Harpers Weekly

American Civil War Correspondent and Special Artist
James Allen Davis

 

City Point, Virgina

October 17, 1864,
City Point, Virginia.

Ominous clouds pass overhead, obscuring the lurid landscape with its accompanying horrors and desolations.  I lie bedridden once again, stricken by a persistent dysentery which threatens to disable me indefinitely.  General Grant continues to starve out Petersburg and salute the Rebels therein with daily salvos, in case they forget our presence.  The passing clouds answer the artillery with occasional rumblings of thunder, a subtle harmony intermingled with the mundane melodies of shot and shell.  Would that my innards cease their incessant desire to join in the chorus!  I continue to attempt to eat, a hardtack cracker here, a piece of dried beef there, but my stomach turns away all suitors, and I remain weak.  Mr. C.W. Palmer and Browne of the Tribune looked in on me yesterday with their Mr. Byington, a kindness which clearly did not go unnoticed, as I myself expressed to them in no uncertain terms.  I shall attempt more rest today, and see if I shall not sally forth down the hospital corridor later in the day.
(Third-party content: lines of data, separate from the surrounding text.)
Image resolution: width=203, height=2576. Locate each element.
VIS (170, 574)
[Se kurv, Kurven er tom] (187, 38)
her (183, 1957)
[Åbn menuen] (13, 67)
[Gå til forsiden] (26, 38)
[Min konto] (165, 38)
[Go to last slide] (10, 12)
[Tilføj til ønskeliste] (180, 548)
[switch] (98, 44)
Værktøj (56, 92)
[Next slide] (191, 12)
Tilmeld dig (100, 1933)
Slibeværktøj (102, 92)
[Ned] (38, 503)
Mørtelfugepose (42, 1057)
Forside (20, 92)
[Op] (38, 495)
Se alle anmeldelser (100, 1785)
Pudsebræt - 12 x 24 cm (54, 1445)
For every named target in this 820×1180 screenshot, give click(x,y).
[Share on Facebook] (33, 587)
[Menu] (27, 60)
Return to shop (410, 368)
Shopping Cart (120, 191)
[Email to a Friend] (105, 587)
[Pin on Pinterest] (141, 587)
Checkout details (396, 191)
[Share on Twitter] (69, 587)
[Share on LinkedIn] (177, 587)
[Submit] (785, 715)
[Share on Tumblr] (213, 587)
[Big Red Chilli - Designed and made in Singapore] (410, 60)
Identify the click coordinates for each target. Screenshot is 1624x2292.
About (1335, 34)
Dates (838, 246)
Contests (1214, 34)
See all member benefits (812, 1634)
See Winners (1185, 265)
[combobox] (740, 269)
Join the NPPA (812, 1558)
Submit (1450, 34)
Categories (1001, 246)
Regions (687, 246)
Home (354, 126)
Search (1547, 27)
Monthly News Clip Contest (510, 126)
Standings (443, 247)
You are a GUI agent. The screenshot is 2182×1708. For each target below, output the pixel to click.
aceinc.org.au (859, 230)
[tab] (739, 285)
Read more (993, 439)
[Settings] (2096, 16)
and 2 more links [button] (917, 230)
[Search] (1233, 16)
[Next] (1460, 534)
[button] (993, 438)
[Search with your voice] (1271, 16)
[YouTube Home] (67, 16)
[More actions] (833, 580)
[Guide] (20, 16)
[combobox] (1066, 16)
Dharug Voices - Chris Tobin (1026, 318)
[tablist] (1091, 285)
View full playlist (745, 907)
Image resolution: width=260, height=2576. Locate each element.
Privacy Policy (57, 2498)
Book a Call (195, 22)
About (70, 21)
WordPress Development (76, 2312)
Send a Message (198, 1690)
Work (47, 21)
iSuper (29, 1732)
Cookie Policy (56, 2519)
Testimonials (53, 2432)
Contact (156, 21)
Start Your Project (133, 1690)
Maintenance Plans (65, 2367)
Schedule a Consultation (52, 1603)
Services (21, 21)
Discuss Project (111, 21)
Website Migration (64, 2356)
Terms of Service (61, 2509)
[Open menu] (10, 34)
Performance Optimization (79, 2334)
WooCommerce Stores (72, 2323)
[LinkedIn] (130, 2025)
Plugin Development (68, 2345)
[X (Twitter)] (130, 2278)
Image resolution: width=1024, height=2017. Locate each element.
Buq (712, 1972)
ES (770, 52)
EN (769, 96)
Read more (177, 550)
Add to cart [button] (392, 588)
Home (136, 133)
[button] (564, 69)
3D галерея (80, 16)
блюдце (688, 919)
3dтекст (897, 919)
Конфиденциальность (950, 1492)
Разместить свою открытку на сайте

10:45 am  Skirmishing has broken out again just south of the corrals – it would seem that the Rebels are intent on capturing fresh Yankee horseflesh and converting the poor equines to their poisonous doctrines.  A battery of regular artillery has been moved into place to oppose the enemy’s advance, but it would appear that no more than a battalion of their dismounted cavalry has been marshaled against us.  The crackle of rifle and carbine fire sputters on for some minutes, then falls off in a sad fit of exhaustion until the Rebels at last withdraw to their own lines once again. 

As the smoke clears, I can spy a score of bodies prone upon the ground, most clad in gray or butternut, a few crawling in piteous agony among the many who stir no more.  A Sgt. Schmeiser of the 2nd Massachusetts Cavalry is brought in with a chest wound, and, I am pleased to report, is determined by the surgeon and stewards to be spared a mortal injury.  The ball passed completely through his body, but managed to miss all vital organs.  Details of soldiers now sweep the field for other wounded men, and a few more lads in blue are carried in by stretcher along the line.  Our hospitals at City Point have become a veritable metropolis, populated by as great a multitude of races and languages as can be found along Broadway in New-York.  All races of Americans have rightfully claimed a part of this glorious national enterprise, as all share in the bounties of a Federal victory – and the disappointments of a defeat.

Until then, I remain, Your Obedient Servant,
James Allen Davis
Special Artist Correspondent
Harper's Weekly: A Journal of Civilization.